Aggregating event data into sessions using SQL

Lets say you have a table of events, each representing a point in time when an event occurred. Maybe it’s clicks in your applications, or pages that a user visited. You might like to see how long users are spending in your application, or what they are doing in a given session.

So the task at hand is to use SQL to analyze this event data and combine these points in time into groups of events - I will call them sessions for this post.

The first thing you must do is decide how much time you would allow someone to go before another event happens for it to still be considered the same session. Anything less than this duration between events, and the events are connected into the same session; anything more, and we will call it a new session. The value you use here is up to you and your needs - if the actions you are looking at take a lot of time to perform, or maybe someone is spending time reading a lot of content before continuing to the next thing, you might want to make this threshold higher, maybe tens of minutes or even more. On the other hand, if you expect they should be clicking around fairly quickly, you might want to go much shorter, maybe only seconds. For this example I am going to use 5 minutes between events as my threshold.

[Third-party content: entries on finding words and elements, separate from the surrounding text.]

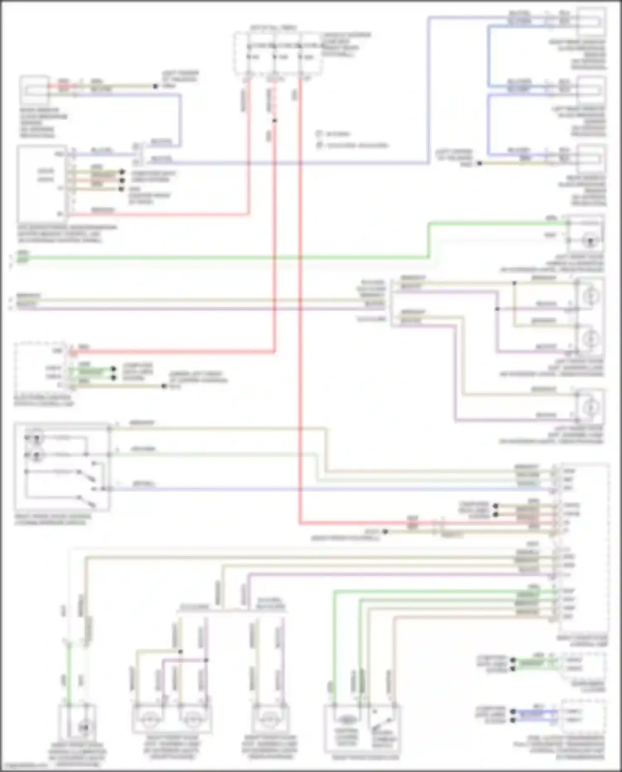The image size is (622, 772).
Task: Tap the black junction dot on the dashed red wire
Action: (274, 121)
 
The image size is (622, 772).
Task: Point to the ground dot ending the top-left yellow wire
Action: (156, 86)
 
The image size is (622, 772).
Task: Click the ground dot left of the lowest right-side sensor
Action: (479, 163)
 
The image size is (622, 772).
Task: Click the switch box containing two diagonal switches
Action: (62, 467)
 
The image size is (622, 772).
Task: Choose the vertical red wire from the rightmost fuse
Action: (300, 290)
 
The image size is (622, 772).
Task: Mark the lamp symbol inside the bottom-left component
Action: (84, 727)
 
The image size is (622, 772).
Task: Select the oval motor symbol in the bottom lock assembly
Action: (346, 721)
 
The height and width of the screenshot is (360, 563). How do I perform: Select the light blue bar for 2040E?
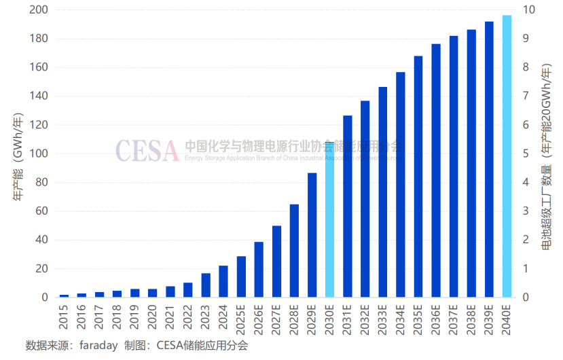click(507, 156)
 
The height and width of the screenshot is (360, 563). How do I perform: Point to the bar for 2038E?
click(471, 164)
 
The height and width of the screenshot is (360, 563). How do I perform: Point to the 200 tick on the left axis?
click(39, 10)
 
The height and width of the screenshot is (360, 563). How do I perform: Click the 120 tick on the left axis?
click(39, 125)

The next thing you need to decide is, if the session only lasted for one event, how long would you want to say it lasted? For this example, I am going to use 1 minute.

So there are several SQL features we can use to our advantage - this is all PostgreSQL; everything here works at least as far back as version 9.5, possibly earlier.

The first feature is Postgres’ interval type. If you haven’t played with intervals, you are really missing out. It is a native data type that defines a period of time - perfect for our use cases.

The next thing to understand is window functions. I have been writing SQL long enough that these still feel “new”, but they have been around for a long time now! Window functions are great; they let you aggregate against different partitions (groups, or in this case windows) in the same query, which is perfect for our needs where we want to consider each user independently.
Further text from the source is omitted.